CONSIGNA: ¿Puedes copiar sin ningún cambio todas las líneas de los datos que siguen?

____________________

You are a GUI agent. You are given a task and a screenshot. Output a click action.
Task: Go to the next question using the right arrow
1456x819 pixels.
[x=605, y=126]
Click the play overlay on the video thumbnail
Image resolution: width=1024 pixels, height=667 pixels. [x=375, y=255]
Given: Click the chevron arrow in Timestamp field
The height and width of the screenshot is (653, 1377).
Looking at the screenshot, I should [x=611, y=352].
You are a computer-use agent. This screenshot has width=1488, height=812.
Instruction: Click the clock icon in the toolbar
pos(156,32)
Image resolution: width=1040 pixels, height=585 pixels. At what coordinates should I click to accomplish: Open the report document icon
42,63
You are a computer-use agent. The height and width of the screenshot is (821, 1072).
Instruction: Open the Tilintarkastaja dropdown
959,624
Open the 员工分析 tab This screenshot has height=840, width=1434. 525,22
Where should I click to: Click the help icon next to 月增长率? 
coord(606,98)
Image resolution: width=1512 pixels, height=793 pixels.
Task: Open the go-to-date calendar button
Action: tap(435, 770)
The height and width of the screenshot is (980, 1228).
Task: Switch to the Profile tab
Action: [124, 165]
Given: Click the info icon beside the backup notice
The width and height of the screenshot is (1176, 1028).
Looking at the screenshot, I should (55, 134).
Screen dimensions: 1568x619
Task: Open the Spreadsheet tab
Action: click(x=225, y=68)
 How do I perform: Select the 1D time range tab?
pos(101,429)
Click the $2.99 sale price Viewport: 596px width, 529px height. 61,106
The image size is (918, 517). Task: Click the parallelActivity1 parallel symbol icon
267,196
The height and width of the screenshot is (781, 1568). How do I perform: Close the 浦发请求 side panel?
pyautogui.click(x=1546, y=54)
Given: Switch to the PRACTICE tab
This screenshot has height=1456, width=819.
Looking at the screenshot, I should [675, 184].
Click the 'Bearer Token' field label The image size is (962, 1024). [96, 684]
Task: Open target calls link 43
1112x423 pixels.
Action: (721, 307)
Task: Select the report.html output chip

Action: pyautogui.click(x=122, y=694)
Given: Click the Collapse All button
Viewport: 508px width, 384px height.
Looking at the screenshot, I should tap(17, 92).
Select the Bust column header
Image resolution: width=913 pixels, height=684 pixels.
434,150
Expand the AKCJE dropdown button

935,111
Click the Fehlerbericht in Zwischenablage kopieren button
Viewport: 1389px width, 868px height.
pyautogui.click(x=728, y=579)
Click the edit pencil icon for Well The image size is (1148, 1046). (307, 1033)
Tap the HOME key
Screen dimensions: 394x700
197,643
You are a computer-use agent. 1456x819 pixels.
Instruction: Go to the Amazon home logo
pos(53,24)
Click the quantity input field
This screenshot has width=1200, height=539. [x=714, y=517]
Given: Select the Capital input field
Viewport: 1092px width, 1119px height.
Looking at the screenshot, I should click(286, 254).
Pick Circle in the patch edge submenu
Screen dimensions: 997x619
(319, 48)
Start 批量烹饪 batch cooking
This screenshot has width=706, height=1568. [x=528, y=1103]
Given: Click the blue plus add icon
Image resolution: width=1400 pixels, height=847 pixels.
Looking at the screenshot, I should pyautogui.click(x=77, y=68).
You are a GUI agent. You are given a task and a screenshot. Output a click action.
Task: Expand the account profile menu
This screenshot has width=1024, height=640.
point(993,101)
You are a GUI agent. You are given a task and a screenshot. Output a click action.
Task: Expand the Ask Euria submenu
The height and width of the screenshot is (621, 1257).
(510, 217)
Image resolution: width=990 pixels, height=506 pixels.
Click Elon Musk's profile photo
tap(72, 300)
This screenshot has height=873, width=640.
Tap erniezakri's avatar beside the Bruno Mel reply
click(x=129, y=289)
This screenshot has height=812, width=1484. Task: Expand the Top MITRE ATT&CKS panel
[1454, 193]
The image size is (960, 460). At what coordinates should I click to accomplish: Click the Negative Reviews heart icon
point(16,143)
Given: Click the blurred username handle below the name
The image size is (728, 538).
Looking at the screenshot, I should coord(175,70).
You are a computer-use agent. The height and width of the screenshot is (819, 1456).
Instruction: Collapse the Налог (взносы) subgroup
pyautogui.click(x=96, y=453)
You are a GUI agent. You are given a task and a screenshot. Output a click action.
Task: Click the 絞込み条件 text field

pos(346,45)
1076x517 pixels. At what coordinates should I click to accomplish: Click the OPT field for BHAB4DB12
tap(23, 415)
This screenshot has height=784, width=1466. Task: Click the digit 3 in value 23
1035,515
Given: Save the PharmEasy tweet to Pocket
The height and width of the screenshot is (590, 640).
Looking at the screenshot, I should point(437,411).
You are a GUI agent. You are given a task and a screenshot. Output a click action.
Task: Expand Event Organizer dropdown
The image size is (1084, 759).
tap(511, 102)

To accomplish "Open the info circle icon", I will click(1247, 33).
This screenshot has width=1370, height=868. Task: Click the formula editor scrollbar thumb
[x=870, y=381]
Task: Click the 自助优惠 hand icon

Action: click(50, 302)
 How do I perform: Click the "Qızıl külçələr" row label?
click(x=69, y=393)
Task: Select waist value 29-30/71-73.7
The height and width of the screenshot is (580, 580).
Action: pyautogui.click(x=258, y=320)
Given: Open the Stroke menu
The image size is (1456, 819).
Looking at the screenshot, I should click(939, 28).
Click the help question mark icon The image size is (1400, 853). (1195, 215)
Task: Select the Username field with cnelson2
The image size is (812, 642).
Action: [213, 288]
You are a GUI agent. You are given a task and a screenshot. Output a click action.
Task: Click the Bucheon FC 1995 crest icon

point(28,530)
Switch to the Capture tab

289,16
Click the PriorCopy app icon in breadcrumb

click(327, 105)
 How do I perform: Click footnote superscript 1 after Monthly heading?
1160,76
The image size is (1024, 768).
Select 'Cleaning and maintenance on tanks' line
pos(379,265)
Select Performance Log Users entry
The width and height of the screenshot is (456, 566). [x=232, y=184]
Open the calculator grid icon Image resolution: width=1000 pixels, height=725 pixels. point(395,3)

____________________

RESULTADO DEL EJERCICIO:
You are a GUI agent. You are given a task and a screenshot. Output a click action.
Task: Go to the next question using the right arrow
1456x819 pixels.
[x=605, y=126]
Click the play overlay on the video thumbnail
Image resolution: width=1024 pixels, height=667 pixels. [x=375, y=255]
Given: Click the chevron arrow in Timestamp field
The height and width of the screenshot is (653, 1377).
Looking at the screenshot, I should [x=611, y=352].
You are a computer-use agent. This screenshot has width=1488, height=812.
Instruction: Click the clock icon in the toolbar
pos(156,32)
Image resolution: width=1040 pixels, height=585 pixels. At what coordinates should I click to accomplish: Open the report document icon
42,63
You are a computer-use agent. The height and width of the screenshot is (821, 1072).
Instruction: Open the Tilintarkastaja dropdown
959,624
Open the 员工分析 tab This screenshot has height=840, width=1434. 525,22
Where should I click to: Click the help icon next to 月增长率? 
coord(606,98)
Image resolution: width=1512 pixels, height=793 pixels.
Task: Open the go-to-date calendar button
Action: tap(435, 770)
The height and width of the screenshot is (980, 1228).
Task: Switch to the Profile tab
Action: [124, 165]
Given: Click the info icon beside the backup notice
The width and height of the screenshot is (1176, 1028).
Looking at the screenshot, I should (55, 134).
Screen dimensions: 1568x619
Task: Open the Spreadsheet tab
Action: click(x=225, y=68)
 How do I perform: Select the 1D time range tab?
pos(101,429)
Click the $2.99 sale price Viewport: 596px width, 529px height. 61,106
The image size is (918, 517). Task: Click the parallelActivity1 parallel symbol icon
267,196
The height and width of the screenshot is (781, 1568). How do I perform: Close the 浦发请求 side panel?
pyautogui.click(x=1546, y=54)
Given: Switch to the PRACTICE tab
This screenshot has height=1456, width=819.
Looking at the screenshot, I should [675, 184].
Click the 'Bearer Token' field label The image size is (962, 1024). [96, 684]
Task: Open target calls link 43
1112x423 pixels.
Action: (721, 307)
Task: Select the report.html output chip

Action: pyautogui.click(x=122, y=694)
Given: Click the Collapse All button
Viewport: 508px width, 384px height.
Looking at the screenshot, I should tap(17, 92).
Select the Bust column header
Image resolution: width=913 pixels, height=684 pixels.
434,150
Expand the AKCJE dropdown button

935,111
Click the Fehlerbericht in Zwischenablage kopieren button
Viewport: 1389px width, 868px height.
pyautogui.click(x=728, y=579)
Click the edit pencil icon for Well The image size is (1148, 1046). (307, 1033)
Tap the HOME key
Screen dimensions: 394x700
197,643
You are a computer-use agent. 1456x819 pixels.
Instruction: Go to the Amazon home logo
pos(53,24)
Click the quantity input field
This screenshot has width=1200, height=539. [x=714, y=517]
Given: Select the Capital input field
Viewport: 1092px width, 1119px height.
Looking at the screenshot, I should click(286, 254).
Pick Circle in the patch edge submenu
Screen dimensions: 997x619
(319, 48)
Start 批量烹饪 batch cooking
This screenshot has width=706, height=1568. [x=528, y=1103]
Given: Click the blue plus add icon
Image resolution: width=1400 pixels, height=847 pixels.
Looking at the screenshot, I should pyautogui.click(x=77, y=68).
You are a GUI agent. You are given a task and a screenshot. Output a click action.
Task: Expand the account profile menu
This screenshot has width=1024, height=640.
point(993,101)
You are a GUI agent. You are given a task and a screenshot. Output a click action.
Task: Expand the Ask Euria submenu
The height and width of the screenshot is (621, 1257).
(510, 217)
Image resolution: width=990 pixels, height=506 pixels.
Click Elon Musk's profile photo
tap(72, 300)
This screenshot has height=873, width=640.
Tap erniezakri's avatar beside the Bruno Mel reply
click(x=129, y=289)
This screenshot has height=812, width=1484. Task: Expand the Top MITRE ATT&CKS panel
[1454, 193]
The image size is (960, 460). At what coordinates should I click to accomplish: Click the Negative Reviews heart icon
point(16,143)
Given: Click the blurred username handle below the name
The image size is (728, 538).
Looking at the screenshot, I should coord(175,70).
You are a computer-use agent. The height and width of the screenshot is (819, 1456).
Instruction: Collapse the Налог (взносы) subgroup
pyautogui.click(x=96, y=453)
You are a GUI agent. You are given a task and a screenshot. Output a click action.
Task: Click the 絞込み条件 text field

pos(346,45)
1076x517 pixels. At what coordinates should I click to accomplish: Click the OPT field for BHAB4DB12
tap(23, 415)
This screenshot has height=784, width=1466. Task: Click the digit 3 in value 23
1035,515
Given: Save the PharmEasy tweet to Pocket
The height and width of the screenshot is (590, 640).
Looking at the screenshot, I should point(437,411).
You are a GUI agent. You are given a task and a screenshot. Output a click action.
Task: Expand Event Organizer dropdown
The image size is (1084, 759).
tap(511, 102)

To accomplish "Open the info circle icon", I will click(1247, 33).
This screenshot has width=1370, height=868. Task: Click the formula editor scrollbar thumb
[x=870, y=381]
Task: Click the 自助优惠 hand icon

Action: click(50, 302)
 How do I perform: Click the "Qızıl külçələr" row label?
click(x=69, y=393)
Task: Select waist value 29-30/71-73.7
The height and width of the screenshot is (580, 580).
Action: pyautogui.click(x=258, y=320)
Given: Open the Stroke menu
The image size is (1456, 819).
Looking at the screenshot, I should click(939, 28).
Click the help question mark icon The image size is (1400, 853). (1195, 215)
Task: Select the Username field with cnelson2
The image size is (812, 642).
Action: [213, 288]
You are a GUI agent. You are given a task and a screenshot. Output a click action.
Task: Click the Bucheon FC 1995 crest icon

point(28,530)
Switch to the Capture tab

289,16
Click the PriorCopy app icon in breadcrumb

click(327, 105)
 How do I perform: Click footnote superscript 1 after Monthly heading?
1160,76
The image size is (1024, 768).
Select 'Cleaning and maintenance on tanks' line
pos(379,265)
Select Performance Log Users entry
The width and height of the screenshot is (456, 566). [x=232, y=184]
Open the calculator grid icon Image resolution: width=1000 pixels, height=725 pixels. point(395,3)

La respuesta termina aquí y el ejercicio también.